Our intention is to rely on our considerable experience. We played 72 of these U.S. Women's Opens, in fact, 117 U.S. Open Championships playing the ball as the lies, finishing the competition and so it's our intention to do that this week as well.

THE MODERATOR: A phone question. What's a bigger concern, more rain or lightning, could this look like Oakmont in 2016?

JOHN BODENHAMER: I think they're both a concern. I think all of that is something that we watch. It's unpredictable on the remnants of a tropical storm, it's certainly challenging. I wouldn't classify it as any one of those or other challenges is anymore important than the other. We've got to address it all and we have ways to do that.

Q. John, can you tell what the forecast is, as you know it for tomorrow, and the next couple of days?
JOHN BODENHAMER: I'm going to turn to one of my colleagues. I think it's still a bit unpredictable. We're still evaluating that but I think as was previously said, we've had 2.41 inches of rain. Expecting a little bit more. It's still uncertain at this time.

Matt, do you have anymore to share?

MATT SAWICKI: Yeah. Just for the remainder of the day and we've notified this to the players, the expectation is we just experienced there could be more showers. There is the possibility of electricity building and storms throughout the day and I think later this week we're looking to resume a typical Alabama summer weather pattern which are nice, warm temperatures with the chance each day of precipitation and storms late in the day.

As John alluded to earlier, our intent is to play 18 holes each day. If we can't do that we'll get in as much golf as we can. Ultimately, we're going to play 72 holes to crown a champion.

Q. Obviously as y'all have explained, the winter and the cool spring created difficult conditions. Some of the players have expressed concerns like the patches at 17 and the layup area and some of the spots that were on the green.
How do you plan to handle them, will there be ground under repair?

JOHN BODENHAMER: Randall, that's a great question. I think we're evaluating that as we speak. I think we really need to see what moved through on top of us today and see how it impacted the golf course. So, we have some thoughts. We've obviously been looking at the golf course. We want to see and we're evaluating what the impact is now with all of that.
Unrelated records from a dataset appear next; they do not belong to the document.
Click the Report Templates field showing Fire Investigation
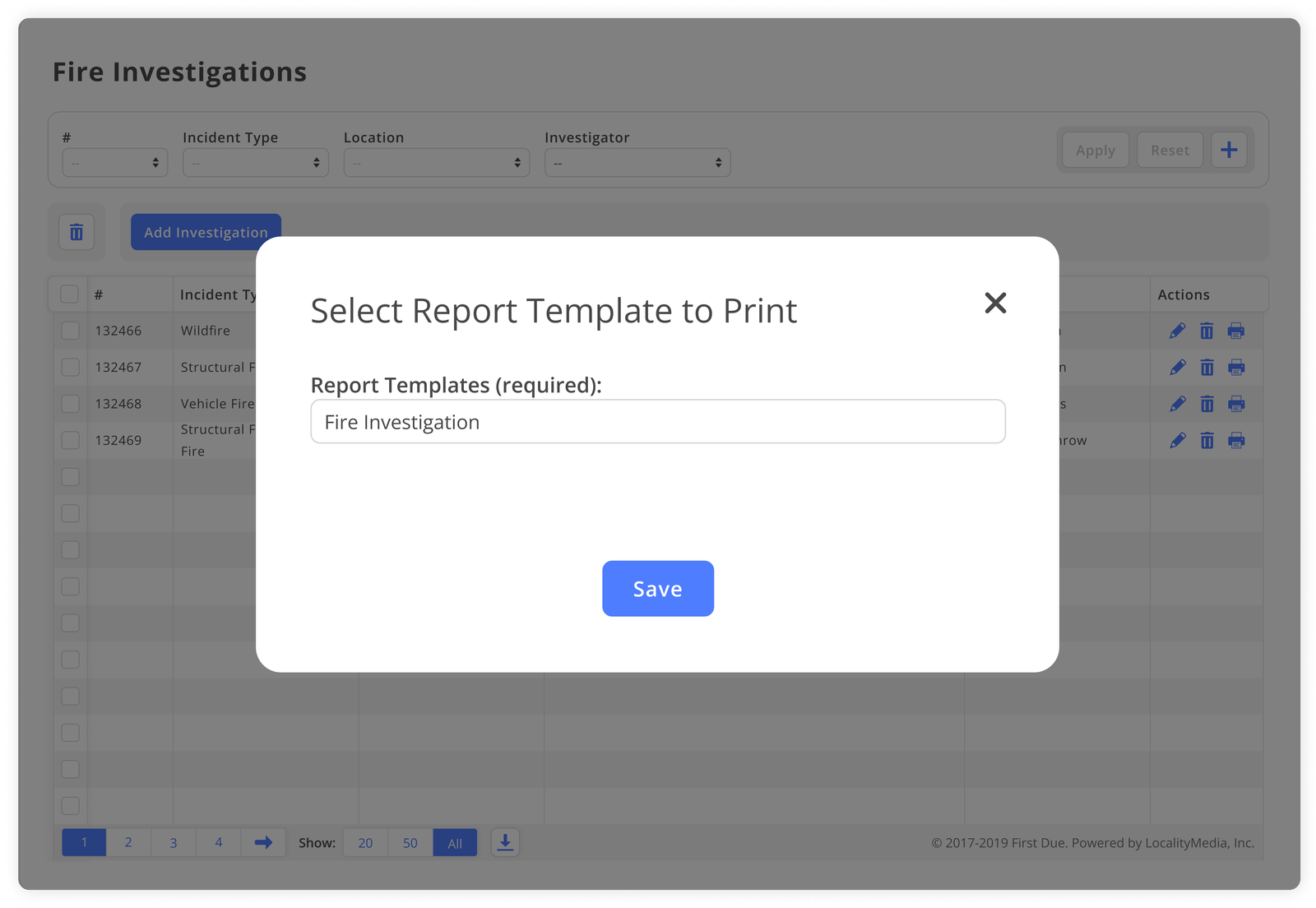 click(658, 422)
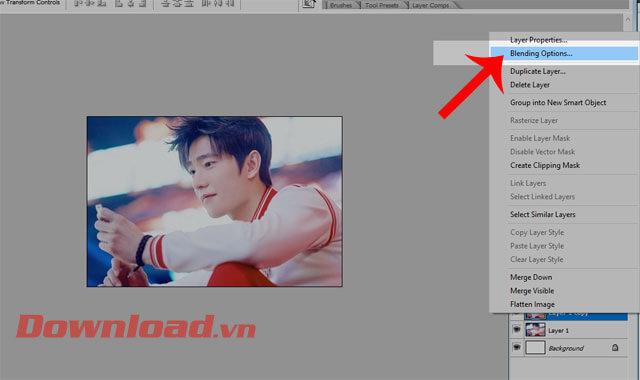Toggle visibility of Layer 1

[516, 329]
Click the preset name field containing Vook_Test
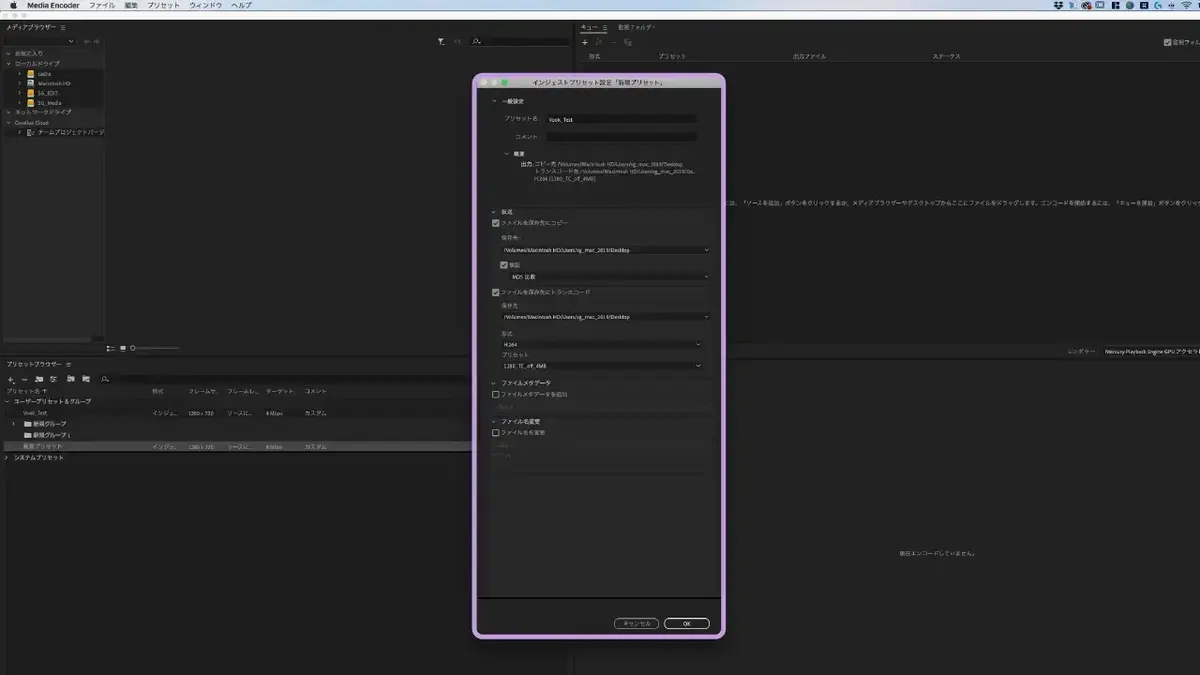1200x675 pixels. click(621, 119)
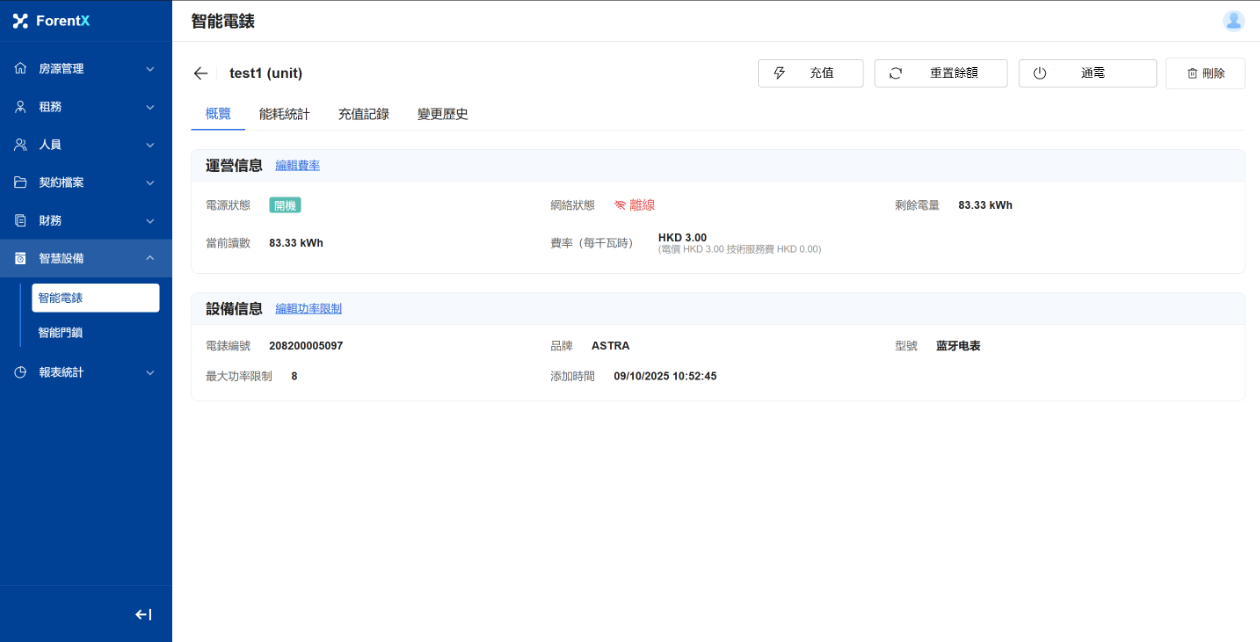Expand the 報表統計 menu section
Image resolution: width=1260 pixels, height=642 pixels.
(85, 372)
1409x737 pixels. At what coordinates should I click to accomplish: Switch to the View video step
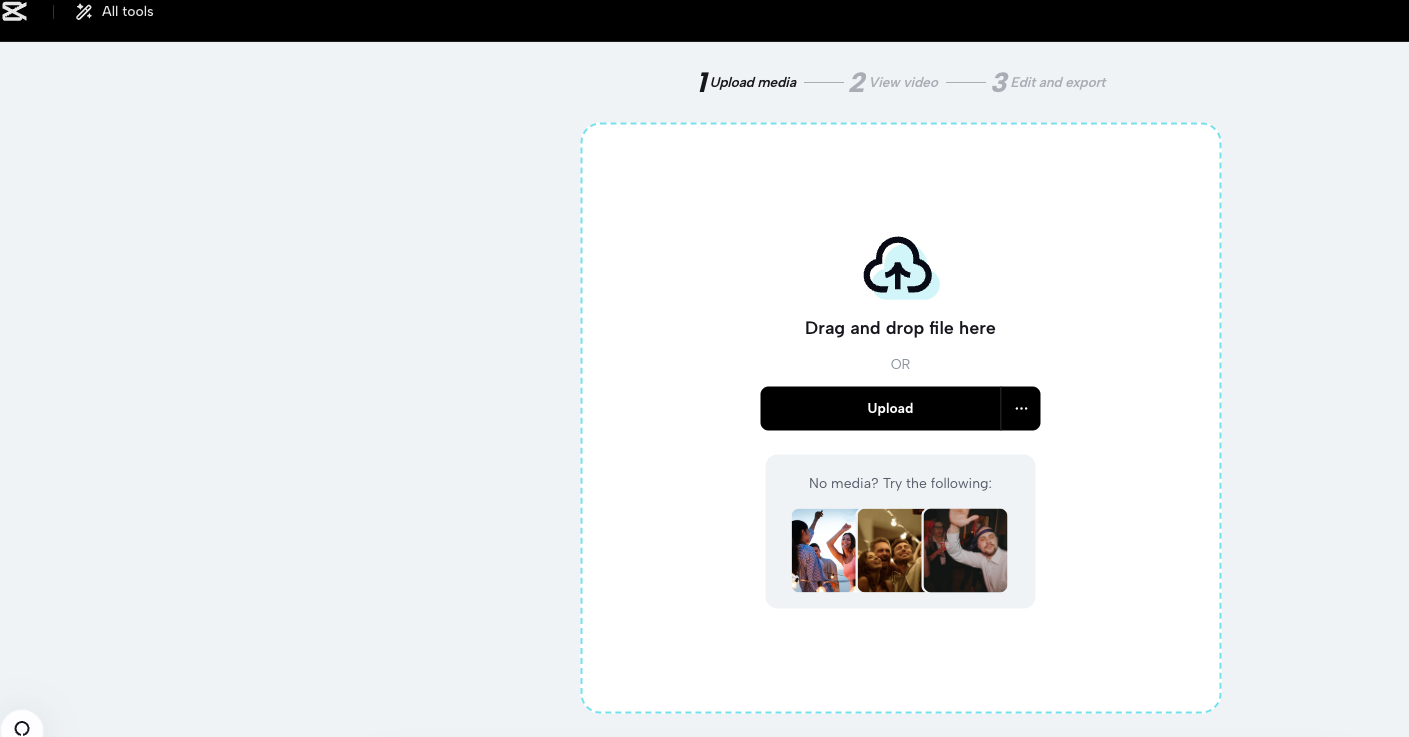(904, 82)
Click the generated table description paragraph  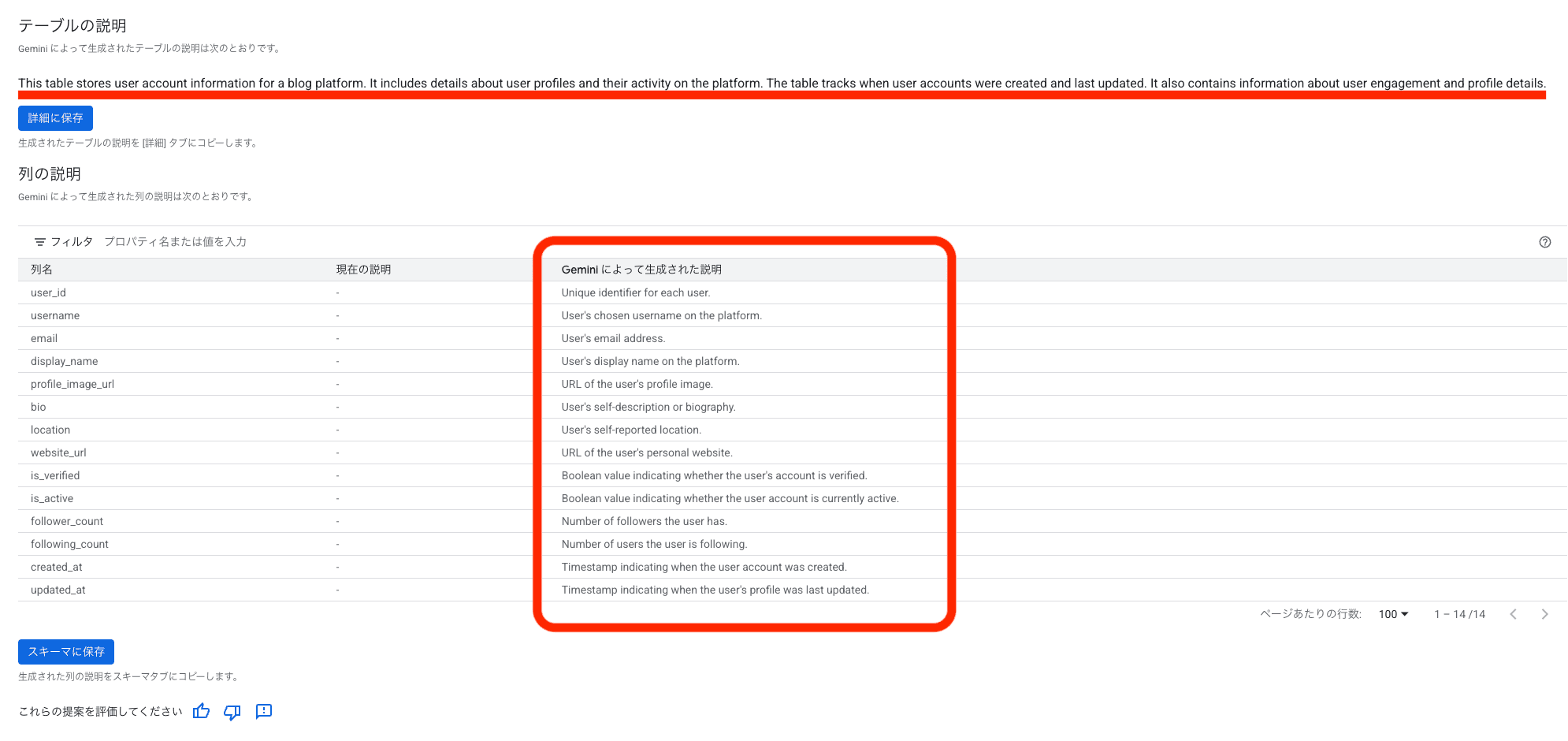782,84
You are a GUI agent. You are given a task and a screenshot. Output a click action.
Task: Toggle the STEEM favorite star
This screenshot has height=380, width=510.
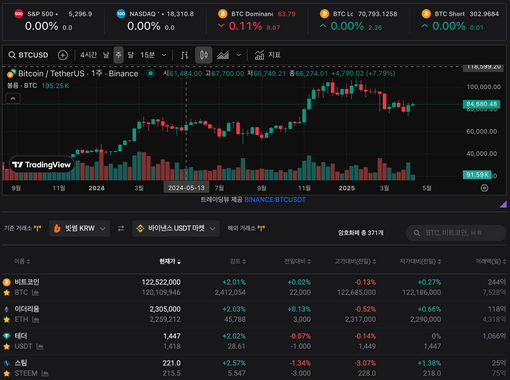point(6,373)
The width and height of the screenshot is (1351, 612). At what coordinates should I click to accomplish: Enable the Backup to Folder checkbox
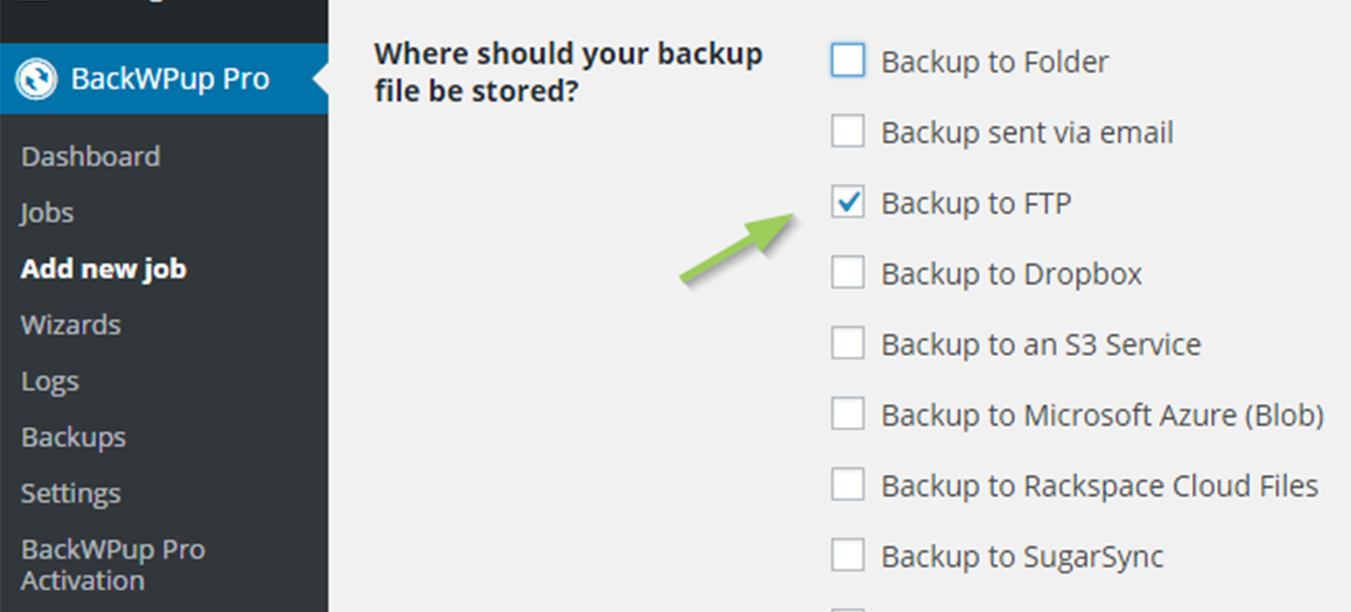pyautogui.click(x=847, y=61)
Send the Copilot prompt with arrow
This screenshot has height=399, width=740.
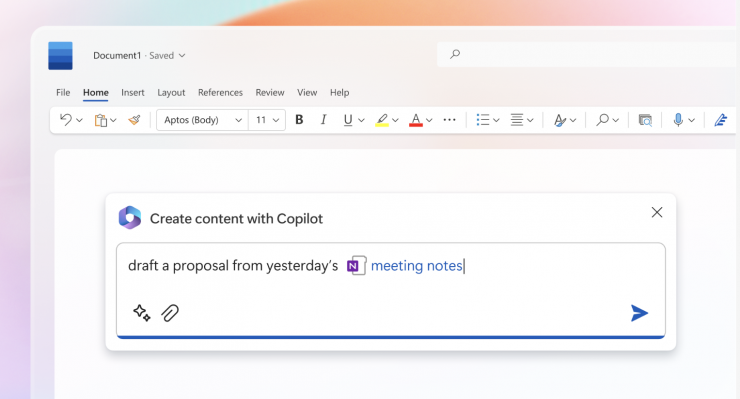639,313
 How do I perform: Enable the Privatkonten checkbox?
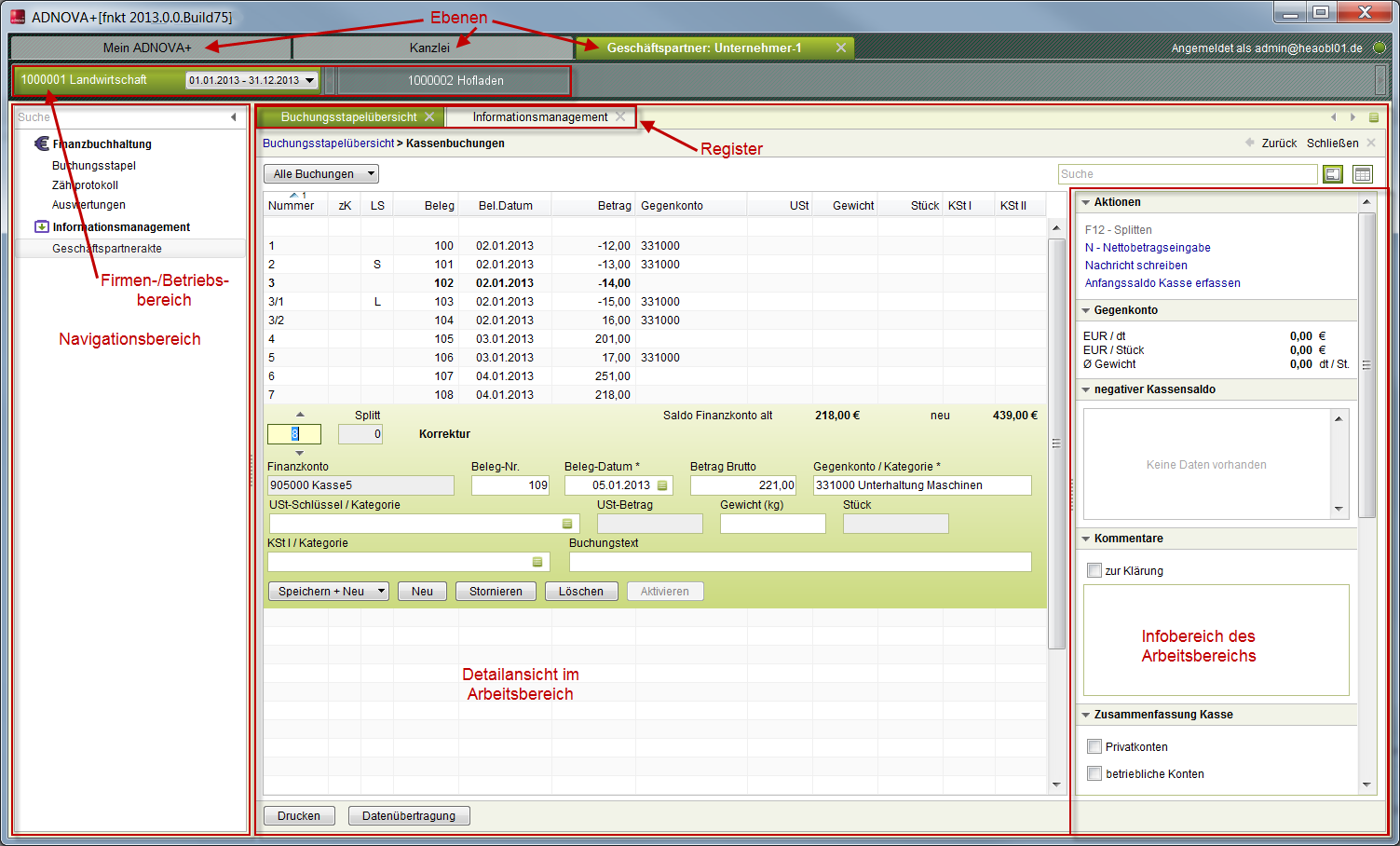pos(1094,746)
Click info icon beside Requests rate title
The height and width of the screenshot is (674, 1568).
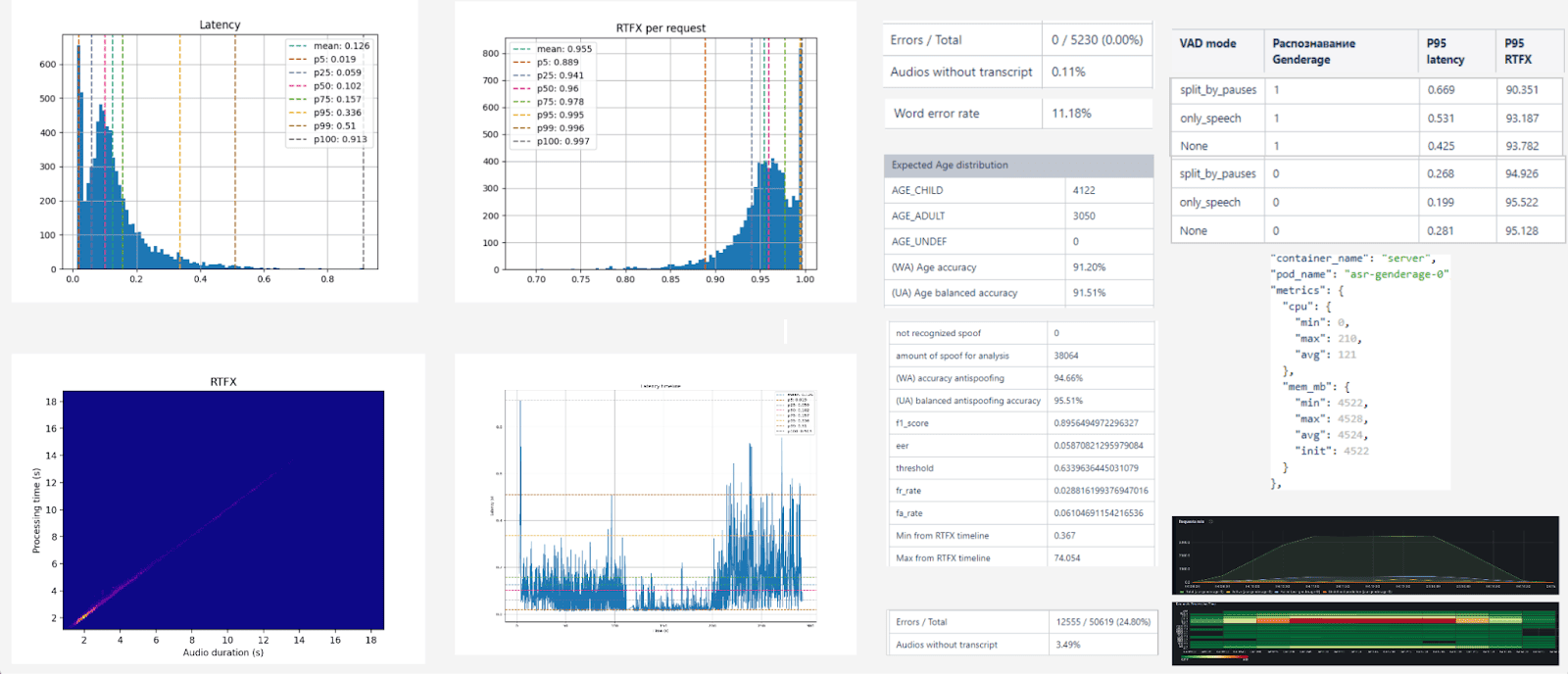[1211, 521]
As far as -- as I mentioned, tools in our tool kit. That's one of them, how we mark the golf course and we're certainly taking a close look at that and we'll know more later tonight and tomorrow.

THE MODERATOR: Any other questions from the room?

Q. As far as tomorrow, John, what's the plan for opening the course to players?
MATT SAWICKI: John, why don't I take that? We ultimately notified players yesterday that we had two possible scenarios today, the first scenario was that we would open the golf course in the afternoon and push back all starting times.

The second was that we would have to cancel play entirely today but we would try to open up the practice range. Ultimately we fulfilled that second scenario.

As far as tomorrow is concerned, for players, we fully intend to operate practice rounds as scheduled. We plan to open the gates for fans, volunteers and everyone as scheduled.

There will be an update with respect to parking and transportation. At least later today and, of course, certainly to anybody in the area, USGA.org is where fans and volunteers can find all those updates.

JOHN BODENHAMER: Can I follow that, too, I think there's a really important point in that and that is we really want people to come out and watch. These are the greatest players in the world, truly the greatest players in the world.

They would do things and hit shots that nobody can imagine in many instances. We want people out here to see those greatest players in the world in their backyard, wherever they come from in the region.

We want people to know that they can come out and watch and we would encourage them to come out and watch. It's an experience that just isn't seen all that often.

By every measure, the U.S. Women's Open is the most important championship in women's golf. We're proud of that and people in this region should be proud to come out and watch those greatest players play to golf's ultimate test.

THE MODERATOR: Any other questions?

Q. Just one follow-up on ball in hand versus playing it down. Philosophically, how do you evaluate what's the truer -- mud balls creates an element of muck and misfortune. Ball in hand, also, you're not getting true conditions.
How do you weigh that in what's best?

JOHN BODENHAMER: Well, every situation, Randall, is different, as you know, an we evaluate every situation and what it is.

I would say this, too, and call back on what we've done over 72 years of this championship and all of our other championships, and to use all the tools in our tool kit to address those issues and others. We have some tools.

But you know, not every U.S. Open has been played on pristine, perfect fairways or perfectly dry conditions or in bright sunshine. We play an outdoor game. Unless we're ready to put a dome over our golf courses, we always will.

That's part of the charm and the greatness of our game is that there is randomness to our game and I think that's what makes it the greatest game, in my opinion, and there is some of that, at times a little bit more challenging than otherwise because of what Mother Nature brings.

We'll use every tool in our tool kit to address it.

THE MODERATOR: Another question from the phone. Does the desire to play the ball down affect decisions on when to call or resume play?

JOHN BODENHAMER: No. We will -- whether to suspend or resume play will be based on golf course conditions, safety issues and just playability of the golf course as we've described. It really doesn't come down to anything else.

THE MODERATOR: Any other questions? As John these are -- go ahead.

Q. It was your intention to play 72 holes. Does that mean you're not ruling out a short tournament?
THE MODERATOR: The question was we mentioned there is an intention to play 72 holes. Are we not ruling out less?

JOHN BODENHAMER: I would, just again, address that it is our intent and we fully expect to play 72 holes. We've done it for 72 years. We don't see not being able to achieve that again, absolutely.

THE MODERATOR: Matt, as John alluded to, these are the best players in the world and they deserve this sport, the support of the golf community.

When fans do make it here, hopefully under some sunshine, what should they expect?

MATT SAWICKI: First of all, a wonderful time here at the championship. We've done a lot. We've gone to great lengths. The superintendent and his staff, our staff is going to work tirelessly overnight to prepare a pristine set of grounds, the way it was before the storm game.

But in terms of the fan experience, there's one thing about golf that's unlike any other sport and that is I tell people this all the time, for the price of a general admission ticket anybody can stand on the rope line within three feet of the greatest players in the world and here at the United States Women's Open, kids 18 and under can do that for free.

I go back to when I was six years old and went to my first championship. It sparked a life-long interest in golf. It ultimately resulted in a career in golf. It's why I love the game. It's a great opportunity to bring kids out this week.

This community has been wonderful in supporting this Championship so far and we can't wait to see people here during the Championship.

THE MODERATOR: Any other questions before we wrap up? Anything else to add? All right. Thank you everyone for being here.